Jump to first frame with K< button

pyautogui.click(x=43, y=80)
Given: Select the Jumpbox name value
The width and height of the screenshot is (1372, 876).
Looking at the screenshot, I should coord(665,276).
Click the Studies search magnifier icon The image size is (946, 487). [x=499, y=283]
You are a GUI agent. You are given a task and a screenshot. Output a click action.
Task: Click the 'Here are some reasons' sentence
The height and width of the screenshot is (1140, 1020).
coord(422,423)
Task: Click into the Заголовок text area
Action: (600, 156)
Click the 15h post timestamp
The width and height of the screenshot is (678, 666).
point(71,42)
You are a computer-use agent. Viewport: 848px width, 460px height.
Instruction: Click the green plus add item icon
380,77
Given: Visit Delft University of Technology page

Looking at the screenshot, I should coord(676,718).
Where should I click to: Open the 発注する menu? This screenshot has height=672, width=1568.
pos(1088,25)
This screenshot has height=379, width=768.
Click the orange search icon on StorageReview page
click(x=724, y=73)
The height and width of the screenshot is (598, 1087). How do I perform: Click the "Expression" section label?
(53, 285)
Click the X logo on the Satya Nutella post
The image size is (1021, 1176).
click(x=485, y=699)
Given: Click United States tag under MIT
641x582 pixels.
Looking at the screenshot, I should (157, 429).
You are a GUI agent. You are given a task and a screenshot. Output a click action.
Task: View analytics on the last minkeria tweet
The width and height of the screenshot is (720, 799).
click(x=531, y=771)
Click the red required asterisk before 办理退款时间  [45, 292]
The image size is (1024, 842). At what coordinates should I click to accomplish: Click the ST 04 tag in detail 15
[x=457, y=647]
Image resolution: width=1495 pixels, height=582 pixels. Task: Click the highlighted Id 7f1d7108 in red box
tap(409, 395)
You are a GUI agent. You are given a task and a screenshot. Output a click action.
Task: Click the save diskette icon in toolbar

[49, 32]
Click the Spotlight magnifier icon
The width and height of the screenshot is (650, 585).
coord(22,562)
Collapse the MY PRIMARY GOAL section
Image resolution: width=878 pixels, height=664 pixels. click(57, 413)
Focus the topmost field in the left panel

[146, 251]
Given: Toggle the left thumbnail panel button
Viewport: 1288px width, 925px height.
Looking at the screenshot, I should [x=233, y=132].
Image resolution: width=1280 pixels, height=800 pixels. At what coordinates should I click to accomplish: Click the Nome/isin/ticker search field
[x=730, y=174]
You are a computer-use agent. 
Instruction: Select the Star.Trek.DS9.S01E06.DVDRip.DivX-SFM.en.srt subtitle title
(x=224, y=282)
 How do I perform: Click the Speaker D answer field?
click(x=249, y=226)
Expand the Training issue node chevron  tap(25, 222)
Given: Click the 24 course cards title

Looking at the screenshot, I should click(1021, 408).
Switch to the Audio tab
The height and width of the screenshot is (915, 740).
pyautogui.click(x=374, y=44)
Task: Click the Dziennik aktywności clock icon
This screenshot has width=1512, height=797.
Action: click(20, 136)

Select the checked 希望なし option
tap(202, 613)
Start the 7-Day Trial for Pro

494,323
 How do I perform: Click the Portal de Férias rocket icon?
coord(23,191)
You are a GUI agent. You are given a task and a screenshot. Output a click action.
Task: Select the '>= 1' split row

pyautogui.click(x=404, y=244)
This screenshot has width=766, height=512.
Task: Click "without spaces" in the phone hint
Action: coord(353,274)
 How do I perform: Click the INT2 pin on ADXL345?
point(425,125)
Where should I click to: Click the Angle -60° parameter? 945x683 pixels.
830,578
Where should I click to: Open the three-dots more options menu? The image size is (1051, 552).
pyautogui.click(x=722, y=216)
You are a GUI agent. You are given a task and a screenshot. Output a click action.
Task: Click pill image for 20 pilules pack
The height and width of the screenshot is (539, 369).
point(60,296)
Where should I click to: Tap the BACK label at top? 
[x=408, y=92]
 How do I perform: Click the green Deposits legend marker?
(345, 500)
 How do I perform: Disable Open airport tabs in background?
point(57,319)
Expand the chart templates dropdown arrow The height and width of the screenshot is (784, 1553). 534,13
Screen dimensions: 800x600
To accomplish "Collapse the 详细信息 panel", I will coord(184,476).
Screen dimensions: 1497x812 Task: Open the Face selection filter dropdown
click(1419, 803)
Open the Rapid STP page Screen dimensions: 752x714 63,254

What the task asks:
Output every record above exactly as it was given.

Written solution:
Jump to first frame with K< button

pyautogui.click(x=43, y=80)
Given: Select the Jumpbox name value
The width and height of the screenshot is (1372, 876).
Looking at the screenshot, I should coord(665,276).
Click the Studies search magnifier icon The image size is (946, 487). [x=499, y=283]
You are a GUI agent. You are given a task and a screenshot. Output a click action.
Task: Click the 'Here are some reasons' sentence
The height and width of the screenshot is (1140, 1020).
coord(422,423)
Task: Click into the Заголовок text area
Action: (600, 156)
Click the 15h post timestamp
The width and height of the screenshot is (678, 666).
point(71,42)
You are a computer-use agent. Viewport: 848px width, 460px height.
Instruction: Click the green plus add item icon
380,77
Given: Visit Delft University of Technology page

Looking at the screenshot, I should coord(676,718).
Where should I click to: Open the 発注する menu? This screenshot has height=672, width=1568.
pos(1088,25)
This screenshot has height=379, width=768.
Click the orange search icon on StorageReview page
click(x=724, y=73)
The height and width of the screenshot is (598, 1087). How do I perform: Click the "Expression" section label?
(53, 285)
Click the X logo on the Satya Nutella post
The image size is (1021, 1176).
click(x=485, y=699)
Given: Click United States tag under MIT
641x582 pixels.
Looking at the screenshot, I should (157, 429).
You are a GUI agent. You are given a task and a screenshot. Output a click action.
Task: View analytics on the last minkeria tweet
The width and height of the screenshot is (720, 799).
click(x=531, y=771)
Click the red required asterisk before 办理退款时间  [45, 292]
The image size is (1024, 842). At what coordinates should I click to accomplish: Click the ST 04 tag in detail 15
[x=457, y=647]
Image resolution: width=1495 pixels, height=582 pixels. Task: Click the highlighted Id 7f1d7108 in red box
tap(409, 395)
You are a GUI agent. You are given a task and a screenshot. Output a click action.
Task: Click the save diskette icon in toolbar

[49, 32]
Click the Spotlight magnifier icon
The width and height of the screenshot is (650, 585).
coord(22,562)
Collapse the MY PRIMARY GOAL section
Image resolution: width=878 pixels, height=664 pixels. click(57, 413)
Focus the topmost field in the left panel

[146, 251]
Given: Toggle the left thumbnail panel button
Viewport: 1288px width, 925px height.
Looking at the screenshot, I should [x=233, y=132].
Image resolution: width=1280 pixels, height=800 pixels. At what coordinates should I click to accomplish: Click the Nome/isin/ticker search field
[x=730, y=174]
You are a computer-use agent. 
Instruction: Select the Star.Trek.DS9.S01E06.DVDRip.DivX-SFM.en.srt subtitle title
(x=224, y=282)
 How do I perform: Click the Speaker D answer field?
click(x=249, y=226)
Expand the Training issue node chevron  tap(25, 222)
Given: Click the 24 course cards title

Looking at the screenshot, I should click(1021, 408).
Switch to the Audio tab
The height and width of the screenshot is (915, 740).
pyautogui.click(x=374, y=44)
Task: Click the Dziennik aktywności clock icon
This screenshot has width=1512, height=797.
Action: click(20, 136)

Select the checked 希望なし option
tap(202, 613)
Start the 7-Day Trial for Pro

494,323
 How do I perform: Click the Portal de Férias rocket icon?
coord(23,191)
You are a GUI agent. You are given a task and a screenshot. Output a click action.
Task: Select the '>= 1' split row

pyautogui.click(x=404, y=244)
This screenshot has width=766, height=512.
Task: Click "without spaces" in the phone hint
Action: coord(353,274)
 How do I perform: Click the INT2 pin on ADXL345?
point(425,125)
Where should I click to: Click the Angle -60° parameter? 945x683 pixels.
830,578
Where should I click to: Open the three-dots more options menu? The image size is (1051, 552).
pyautogui.click(x=722, y=216)
You are a GUI agent. You are given a task and a screenshot. Output a click action.
Task: Click pill image for 20 pilules pack
The height and width of the screenshot is (539, 369).
point(60,296)
Where should I click to: Tap the BACK label at top? 
[x=408, y=92]
 How do I perform: Click the green Deposits legend marker?
(345, 500)
 How do I perform: Disable Open airport tabs in background?
point(57,319)
Expand the chart templates dropdown arrow The height and width of the screenshot is (784, 1553). 534,13
Screen dimensions: 800x600
To accomplish "Collapse the 详细信息 panel", I will coord(184,476).
Screen dimensions: 1497x812 Task: Open the Face selection filter dropdown
click(1419, 803)
Open the Rapid STP page Screen dimensions: 752x714 63,254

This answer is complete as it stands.